>>

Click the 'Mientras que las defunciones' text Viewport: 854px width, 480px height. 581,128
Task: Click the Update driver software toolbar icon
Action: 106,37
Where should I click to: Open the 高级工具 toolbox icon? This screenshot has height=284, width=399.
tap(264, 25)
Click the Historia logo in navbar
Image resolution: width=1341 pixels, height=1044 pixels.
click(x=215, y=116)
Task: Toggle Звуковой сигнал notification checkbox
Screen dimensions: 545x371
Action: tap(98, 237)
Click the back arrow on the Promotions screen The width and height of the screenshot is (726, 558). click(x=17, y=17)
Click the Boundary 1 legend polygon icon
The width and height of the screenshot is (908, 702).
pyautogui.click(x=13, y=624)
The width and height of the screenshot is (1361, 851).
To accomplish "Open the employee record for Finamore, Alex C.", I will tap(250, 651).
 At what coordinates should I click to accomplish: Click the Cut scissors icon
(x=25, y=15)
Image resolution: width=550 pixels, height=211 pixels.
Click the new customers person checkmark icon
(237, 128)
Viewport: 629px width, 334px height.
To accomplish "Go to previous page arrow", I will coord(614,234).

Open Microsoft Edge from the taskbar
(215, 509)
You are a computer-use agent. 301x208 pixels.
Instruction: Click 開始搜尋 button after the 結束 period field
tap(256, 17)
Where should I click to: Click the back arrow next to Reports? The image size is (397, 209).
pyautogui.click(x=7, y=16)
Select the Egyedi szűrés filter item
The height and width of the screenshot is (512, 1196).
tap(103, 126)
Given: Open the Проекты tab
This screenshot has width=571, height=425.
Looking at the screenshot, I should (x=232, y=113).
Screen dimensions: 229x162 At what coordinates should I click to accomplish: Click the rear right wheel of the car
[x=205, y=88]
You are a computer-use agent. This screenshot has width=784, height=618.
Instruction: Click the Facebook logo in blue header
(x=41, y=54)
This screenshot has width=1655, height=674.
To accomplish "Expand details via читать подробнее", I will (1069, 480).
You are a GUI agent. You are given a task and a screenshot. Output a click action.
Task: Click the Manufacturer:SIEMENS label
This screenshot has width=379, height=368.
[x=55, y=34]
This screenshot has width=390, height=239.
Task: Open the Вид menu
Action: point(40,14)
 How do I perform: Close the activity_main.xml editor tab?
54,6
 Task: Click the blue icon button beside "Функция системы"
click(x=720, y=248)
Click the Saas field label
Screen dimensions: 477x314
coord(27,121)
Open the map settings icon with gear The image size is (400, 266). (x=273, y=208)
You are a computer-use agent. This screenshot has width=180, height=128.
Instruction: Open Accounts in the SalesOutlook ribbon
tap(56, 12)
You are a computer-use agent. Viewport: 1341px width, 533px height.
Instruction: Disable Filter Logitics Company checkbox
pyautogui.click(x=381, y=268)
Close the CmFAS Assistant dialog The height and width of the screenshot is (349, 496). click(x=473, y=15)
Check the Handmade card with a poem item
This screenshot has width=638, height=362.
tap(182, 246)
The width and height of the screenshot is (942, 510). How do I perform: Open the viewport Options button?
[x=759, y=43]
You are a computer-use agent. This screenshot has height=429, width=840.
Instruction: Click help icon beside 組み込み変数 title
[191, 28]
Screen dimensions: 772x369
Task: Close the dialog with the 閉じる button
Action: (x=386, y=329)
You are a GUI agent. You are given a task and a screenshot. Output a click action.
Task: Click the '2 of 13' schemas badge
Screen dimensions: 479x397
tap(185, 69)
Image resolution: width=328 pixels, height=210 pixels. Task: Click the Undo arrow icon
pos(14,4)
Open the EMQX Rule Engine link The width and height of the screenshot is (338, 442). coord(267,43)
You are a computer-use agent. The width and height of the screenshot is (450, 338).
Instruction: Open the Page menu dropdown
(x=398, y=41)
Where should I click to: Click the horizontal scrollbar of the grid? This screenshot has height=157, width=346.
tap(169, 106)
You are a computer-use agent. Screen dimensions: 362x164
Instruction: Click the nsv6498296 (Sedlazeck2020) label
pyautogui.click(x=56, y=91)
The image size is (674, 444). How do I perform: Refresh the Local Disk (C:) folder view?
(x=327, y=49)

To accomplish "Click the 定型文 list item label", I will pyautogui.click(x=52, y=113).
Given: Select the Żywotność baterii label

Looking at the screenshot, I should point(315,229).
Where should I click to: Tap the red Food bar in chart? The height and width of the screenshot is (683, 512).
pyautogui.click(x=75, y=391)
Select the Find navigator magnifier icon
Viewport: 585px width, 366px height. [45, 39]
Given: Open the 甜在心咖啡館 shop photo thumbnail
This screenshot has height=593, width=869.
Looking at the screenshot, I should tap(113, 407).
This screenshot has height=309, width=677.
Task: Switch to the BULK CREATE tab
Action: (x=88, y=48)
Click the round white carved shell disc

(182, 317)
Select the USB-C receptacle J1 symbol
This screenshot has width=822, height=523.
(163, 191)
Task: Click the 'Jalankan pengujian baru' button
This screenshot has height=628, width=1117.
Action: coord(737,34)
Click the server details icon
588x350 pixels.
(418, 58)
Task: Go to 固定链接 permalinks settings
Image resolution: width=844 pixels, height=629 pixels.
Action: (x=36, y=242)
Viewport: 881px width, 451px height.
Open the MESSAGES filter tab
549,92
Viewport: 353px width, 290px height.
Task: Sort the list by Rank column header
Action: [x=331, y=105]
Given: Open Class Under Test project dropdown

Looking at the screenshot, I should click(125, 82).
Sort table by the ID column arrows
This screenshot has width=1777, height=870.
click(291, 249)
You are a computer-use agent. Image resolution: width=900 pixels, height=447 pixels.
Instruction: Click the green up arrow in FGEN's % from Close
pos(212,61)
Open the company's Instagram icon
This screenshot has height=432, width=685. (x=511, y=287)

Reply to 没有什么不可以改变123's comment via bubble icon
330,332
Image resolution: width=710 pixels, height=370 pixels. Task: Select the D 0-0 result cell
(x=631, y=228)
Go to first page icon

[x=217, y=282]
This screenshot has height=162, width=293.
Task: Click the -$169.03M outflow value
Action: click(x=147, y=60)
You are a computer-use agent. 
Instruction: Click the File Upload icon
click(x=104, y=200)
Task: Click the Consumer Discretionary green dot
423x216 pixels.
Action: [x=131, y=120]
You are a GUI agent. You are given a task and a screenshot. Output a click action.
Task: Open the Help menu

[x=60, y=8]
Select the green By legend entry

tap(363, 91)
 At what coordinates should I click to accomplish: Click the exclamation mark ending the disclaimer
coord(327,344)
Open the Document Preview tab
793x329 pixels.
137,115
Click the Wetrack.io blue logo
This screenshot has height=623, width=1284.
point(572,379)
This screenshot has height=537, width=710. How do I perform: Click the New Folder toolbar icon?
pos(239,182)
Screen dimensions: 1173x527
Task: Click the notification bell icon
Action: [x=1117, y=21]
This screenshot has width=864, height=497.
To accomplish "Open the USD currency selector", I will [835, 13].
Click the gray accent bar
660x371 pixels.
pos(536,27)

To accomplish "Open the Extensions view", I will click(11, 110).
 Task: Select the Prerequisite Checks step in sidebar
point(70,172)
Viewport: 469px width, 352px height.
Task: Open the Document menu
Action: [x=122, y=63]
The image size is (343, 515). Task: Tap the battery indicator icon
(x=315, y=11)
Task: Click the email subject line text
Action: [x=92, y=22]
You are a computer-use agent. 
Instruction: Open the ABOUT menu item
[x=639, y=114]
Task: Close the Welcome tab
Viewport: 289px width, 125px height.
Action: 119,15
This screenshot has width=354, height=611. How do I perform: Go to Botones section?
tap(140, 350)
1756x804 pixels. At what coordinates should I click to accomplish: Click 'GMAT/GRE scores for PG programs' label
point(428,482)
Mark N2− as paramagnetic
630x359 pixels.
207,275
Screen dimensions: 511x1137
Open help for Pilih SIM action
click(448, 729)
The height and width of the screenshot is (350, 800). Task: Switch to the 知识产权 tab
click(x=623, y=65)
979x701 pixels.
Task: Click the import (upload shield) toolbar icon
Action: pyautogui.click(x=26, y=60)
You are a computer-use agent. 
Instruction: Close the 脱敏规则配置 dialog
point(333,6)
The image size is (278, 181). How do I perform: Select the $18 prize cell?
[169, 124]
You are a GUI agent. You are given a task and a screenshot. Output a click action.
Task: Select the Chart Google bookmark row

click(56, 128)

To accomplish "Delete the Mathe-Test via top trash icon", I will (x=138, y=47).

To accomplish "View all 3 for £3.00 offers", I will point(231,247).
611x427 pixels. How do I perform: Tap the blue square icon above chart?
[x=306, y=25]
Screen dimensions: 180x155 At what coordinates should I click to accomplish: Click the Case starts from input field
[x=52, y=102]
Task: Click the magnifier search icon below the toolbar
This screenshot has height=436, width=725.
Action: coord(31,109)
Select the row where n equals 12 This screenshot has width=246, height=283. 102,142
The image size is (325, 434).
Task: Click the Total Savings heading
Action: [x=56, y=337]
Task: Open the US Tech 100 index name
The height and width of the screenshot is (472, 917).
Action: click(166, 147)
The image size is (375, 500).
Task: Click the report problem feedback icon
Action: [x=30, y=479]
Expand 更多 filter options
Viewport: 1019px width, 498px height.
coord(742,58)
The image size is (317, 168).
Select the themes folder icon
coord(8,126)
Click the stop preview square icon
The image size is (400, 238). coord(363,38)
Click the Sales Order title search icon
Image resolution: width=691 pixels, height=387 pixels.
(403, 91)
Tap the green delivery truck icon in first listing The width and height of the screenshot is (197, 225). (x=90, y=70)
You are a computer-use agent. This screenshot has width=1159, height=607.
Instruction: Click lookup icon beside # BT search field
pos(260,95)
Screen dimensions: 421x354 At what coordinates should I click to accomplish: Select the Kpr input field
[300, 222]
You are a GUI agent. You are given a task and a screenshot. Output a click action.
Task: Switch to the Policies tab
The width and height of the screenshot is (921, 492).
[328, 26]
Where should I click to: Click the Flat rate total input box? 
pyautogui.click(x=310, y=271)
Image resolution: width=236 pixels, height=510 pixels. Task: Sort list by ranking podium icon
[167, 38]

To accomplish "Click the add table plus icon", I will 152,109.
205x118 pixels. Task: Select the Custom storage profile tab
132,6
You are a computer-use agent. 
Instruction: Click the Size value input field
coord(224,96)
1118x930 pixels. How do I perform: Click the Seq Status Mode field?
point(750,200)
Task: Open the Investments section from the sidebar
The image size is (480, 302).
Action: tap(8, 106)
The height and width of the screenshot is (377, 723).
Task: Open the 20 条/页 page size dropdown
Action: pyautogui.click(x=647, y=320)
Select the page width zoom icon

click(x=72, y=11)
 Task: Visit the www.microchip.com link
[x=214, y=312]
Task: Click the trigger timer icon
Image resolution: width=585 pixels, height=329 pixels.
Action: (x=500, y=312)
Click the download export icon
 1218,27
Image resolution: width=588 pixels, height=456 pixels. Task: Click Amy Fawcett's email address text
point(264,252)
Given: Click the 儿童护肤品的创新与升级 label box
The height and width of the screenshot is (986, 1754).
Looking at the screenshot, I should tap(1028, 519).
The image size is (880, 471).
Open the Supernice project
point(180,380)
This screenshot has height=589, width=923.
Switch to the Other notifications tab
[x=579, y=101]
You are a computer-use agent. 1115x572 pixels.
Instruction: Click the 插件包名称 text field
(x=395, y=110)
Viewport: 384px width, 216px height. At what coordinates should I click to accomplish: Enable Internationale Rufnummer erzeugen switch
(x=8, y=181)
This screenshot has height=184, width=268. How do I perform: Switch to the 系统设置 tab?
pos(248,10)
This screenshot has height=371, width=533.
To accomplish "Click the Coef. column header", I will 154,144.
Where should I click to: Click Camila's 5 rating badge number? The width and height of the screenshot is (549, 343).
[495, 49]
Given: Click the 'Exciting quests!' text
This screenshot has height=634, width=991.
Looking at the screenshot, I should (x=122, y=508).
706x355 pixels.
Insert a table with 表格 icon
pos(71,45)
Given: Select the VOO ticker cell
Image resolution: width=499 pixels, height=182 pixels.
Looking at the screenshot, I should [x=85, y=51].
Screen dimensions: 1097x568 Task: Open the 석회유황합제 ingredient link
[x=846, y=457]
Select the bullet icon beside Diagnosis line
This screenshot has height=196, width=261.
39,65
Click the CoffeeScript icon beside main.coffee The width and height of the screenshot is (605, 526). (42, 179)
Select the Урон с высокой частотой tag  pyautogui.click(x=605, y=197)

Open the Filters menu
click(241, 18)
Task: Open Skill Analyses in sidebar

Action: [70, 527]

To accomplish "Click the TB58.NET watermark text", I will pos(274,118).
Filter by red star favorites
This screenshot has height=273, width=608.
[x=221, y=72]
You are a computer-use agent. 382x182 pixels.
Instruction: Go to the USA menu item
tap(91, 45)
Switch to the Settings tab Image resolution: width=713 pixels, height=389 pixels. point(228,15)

<<

## Aim of the exercise:
Keep only the lines of the listing that contain the word "Expand", and copy them.

## Answer to the problem:
To accomplish "Expand details via читать подробнее", I will (1069, 480).
Expand 更多 filter options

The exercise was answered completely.